Description of the task -> Would you reproduce exactly, and only, the lines starting at the one with "This screenshot has height=627, width=1200." and ending at the last line of the data, with both included? Leave the pictures out.

===== Dataset

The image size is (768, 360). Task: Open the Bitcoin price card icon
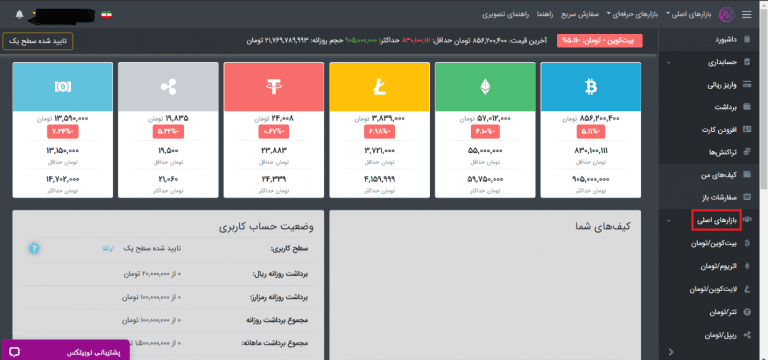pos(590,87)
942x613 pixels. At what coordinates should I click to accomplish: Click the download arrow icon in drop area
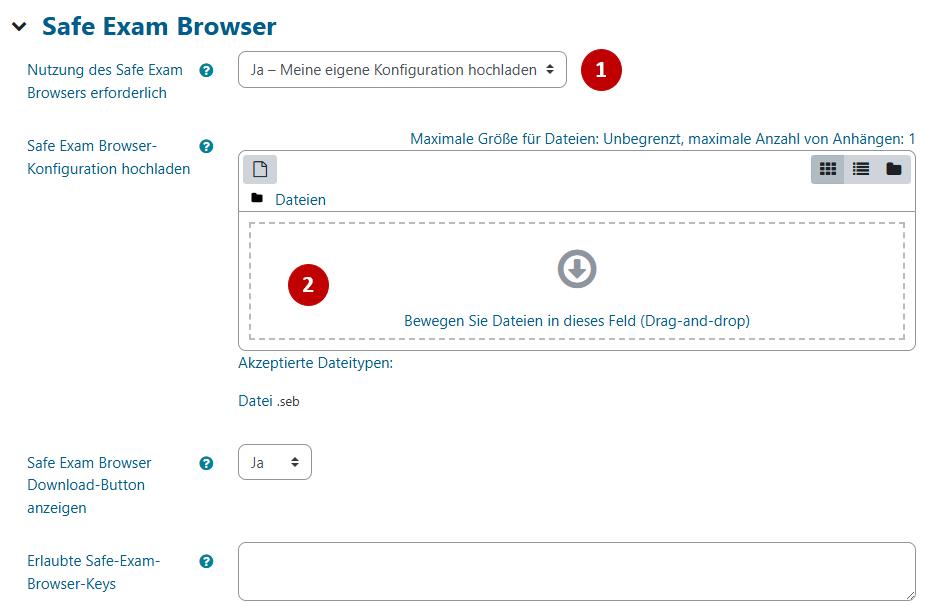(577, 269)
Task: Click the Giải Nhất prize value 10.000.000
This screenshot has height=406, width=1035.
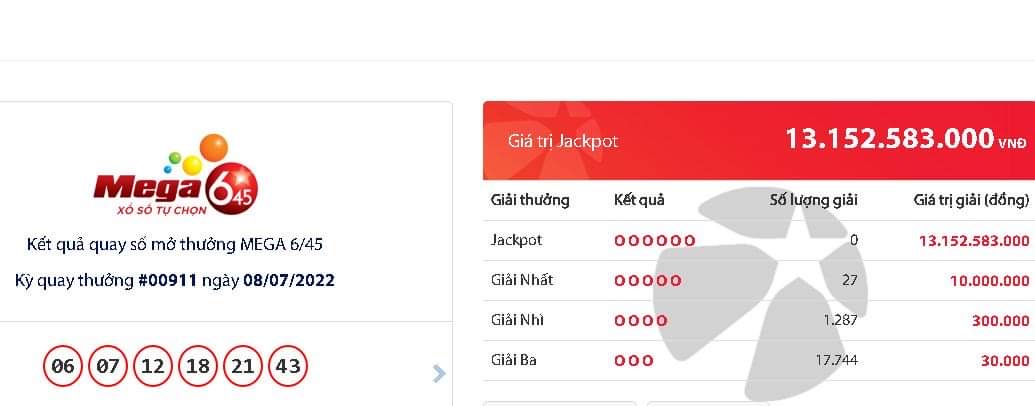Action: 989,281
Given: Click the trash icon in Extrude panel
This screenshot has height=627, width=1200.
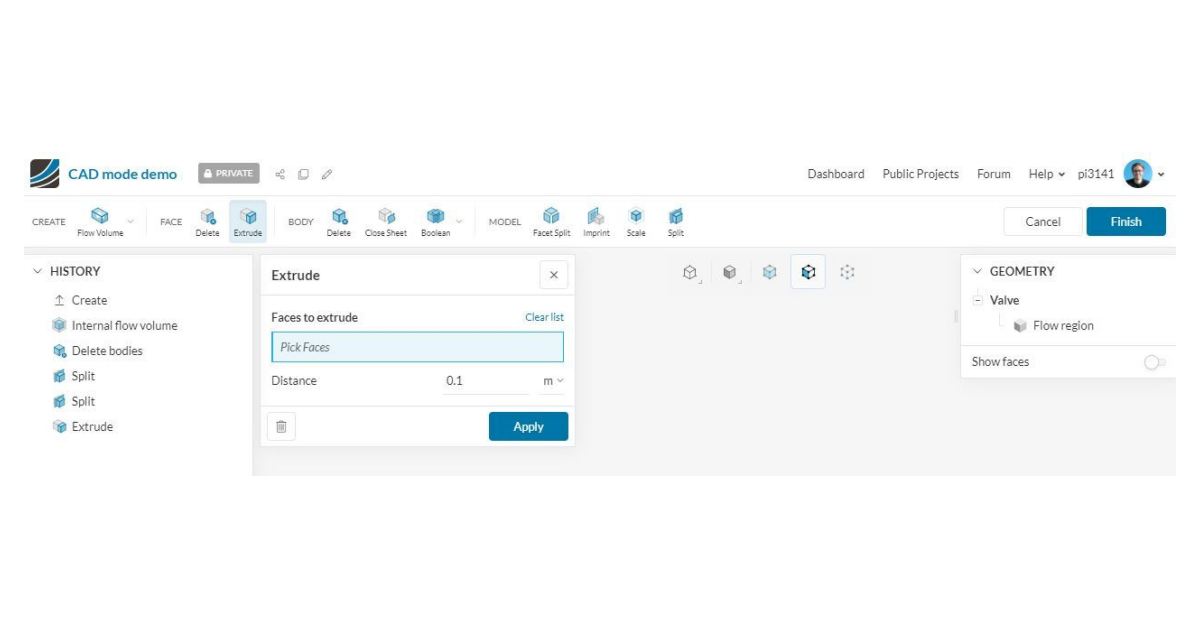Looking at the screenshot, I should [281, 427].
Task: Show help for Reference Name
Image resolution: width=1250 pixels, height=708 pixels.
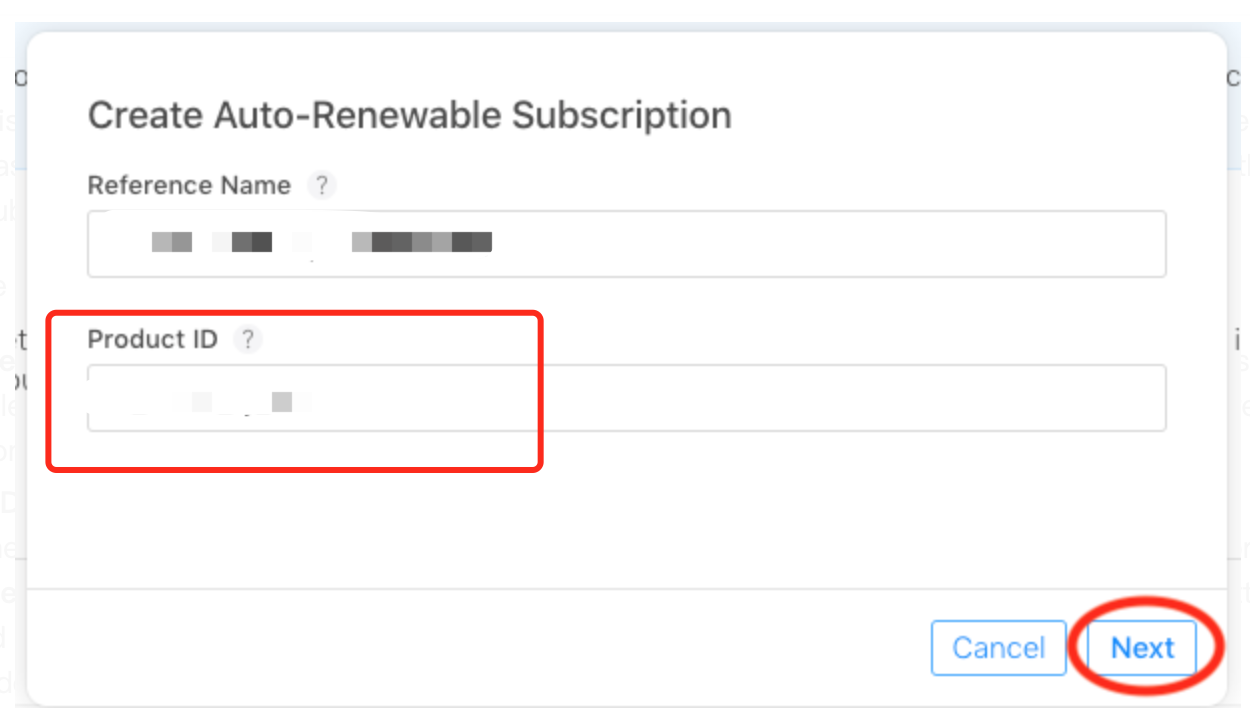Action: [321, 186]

==========

Answer to this task ->
This screenshot has height=627, width=1200.
Looking at the screenshot, I should [281, 427].
Task: Show help for Reference Name
Image resolution: width=1250 pixels, height=708 pixels.
Action: [321, 186]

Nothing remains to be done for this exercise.